Thursday, July 31, 2014

Bitter Seeds

Ian Tregillis's first novel is World War two + X-Men + Cthulu.

Now that I've convinced folks to go read the book, let me say that I find the writing good, the plot interesting and the concept... well the concept is a lot of fun. Nazi super-science makes electrical powered mutants, which allows them to crush France, and defeat the British at Dunkirk. England falls back upon it's warlocks, who during Operation Sealion, make the whole channel shift out of phase with reality.

The plot is fairly straightforwardish, but the interesting parts were the discussions of the origins and ethics of magic and science, who cares, and why, and who knows about the existence of such powers, and how they react to these challenges.

The next book is a Cold War spy thriller.

Tuesday, July 29, 2014

Dark Days

Sergei Lukyanenko's second watch book, Day Watch, retains the three part story structure of the first novel, and if anything is more disjoint than novel one. While Night Watch had Anton as the main thread, Day Watch follows two different dark magicians, and then a third person narrator following a tribunal looking into the events of the first two sections. By the end, the common thread has been teased out, and unlike Night Watch, we see our protagonists start pulling on strings themselves, but again the plot itself isn't the interesting part of the book, and frankly shouldn't you go read it yourself?

Like Night Watch was about truth, Day Watch is about love, or maybe Love. It's not a romance, although there are romantic elements throughout, instead it's a practical look at love and conflict, love and power, love and loss, and ultimately love and morality.

Part one lays the groundwork for much of what comes later, but it also drives home one of the main points from the prior book: unbalanced power within a relationship destroys love, or prevents it from accruing. This appears throughout the books and while it's Lukyanenko does not appear to demand equal types of power, he certainly doesn't believe that a love can overcome a power imbalance over time. At the same time, the protagonists throughout the series to date act out of their desire to love and be loved. While a great schemer can accomplish the goals of their ethical affiliation at the same time, those less 'other' are left choosing between duty and love or survival and love, depending on their light/dark classifications.

Part two continues this theme, centering again around a choice that Anton will have to make regarding Sveta, himself, and a dark other new to town, while making the dark one the center of the narrative. This provides us with a good continuing look at the organization of the Day Watch and how it mirrors the Night Watch in nearly every way. There is a chess metaphor running quietly through the book, and while not used (it would have been ham handed to say it) it's obvious in the mirrored structures of the watches, and the way that they act regarding their opponents.
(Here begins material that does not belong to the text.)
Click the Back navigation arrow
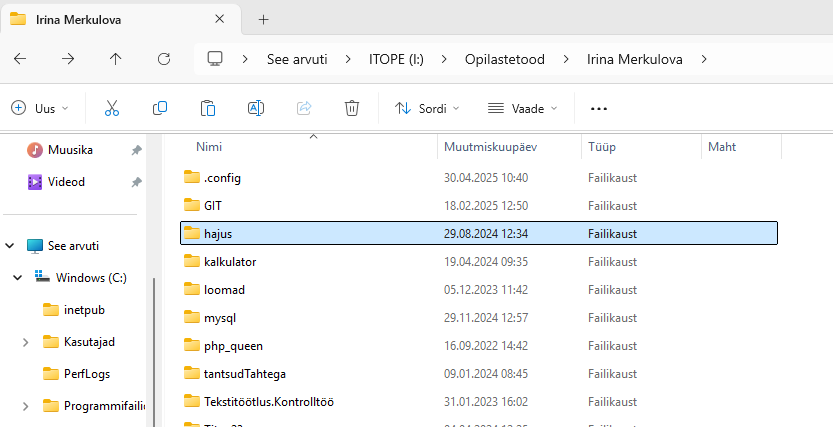The width and height of the screenshot is (833, 427). point(20,59)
Part three highlights this parallel even more, by following Anton and his opposite number as they travel to Prague for the Inquisition's hearing, and listening in as they move through the same questions, thoughts and conjectures from their own sets of data and their own concerns. Their informal meetings highlight their similarities more than they show their differences. We're left with the impression that they would have been right at home with "The Arrangement" come up with by Aziraphale and Crowley in Good Omens, and gone on reporting successes to their superiors while having quiet lunches in beer gardens and comparing notes on the insanity of their bosses orders.
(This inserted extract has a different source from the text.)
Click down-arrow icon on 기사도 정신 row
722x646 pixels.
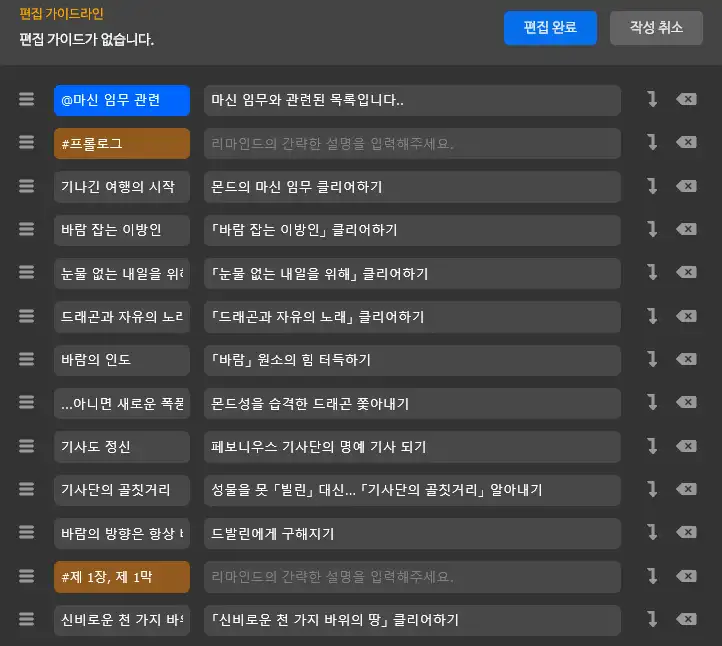tap(652, 446)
This happens to lead into book three, which will be up later.

Thursday, July 24, 2014

Everything isn't Awesome

When you're part of the Night Watch. Sergei Lukyanenko's first novel in his magic as good and evil series comes in three parts, linked but which could stand alone. The format was the more interesting part so I'll address plot briefly. The plot is good, the concept is fun, good and evil magicians/vampires/werewolves/etc. have a pact of non-intervention with human morality, and this pact is guarded by the Night Watch (good), Day Watch (evil) and Inquisition (who watches the watches). We follow a Night Watch man Anton as he deals with truth and Truth within these parameters.

Minor problem: the translation leaves enough hints of the underlying Russian to make me wish I had an affinity to speak other languages. Alas some things are beyond me. I suspect that I'm missing some idiom and experience that living in Moscow would fill in.

The structure of the novel though was interesting. It's three almost independent short stories, in chronological order, that touch on major events in Anton's development and understanding. This works alright for the plot, but it leaves behind the interludes, and I suspect that a lot of character development happens in those interludes. I'd like to have had a better glance at those interactions, you get hints of them, but they are only echoes. I'm not sure if that is a layer in the book, which is certainly full of those.

Read it, it's good. If you read in Russian, let me know if it's better like that.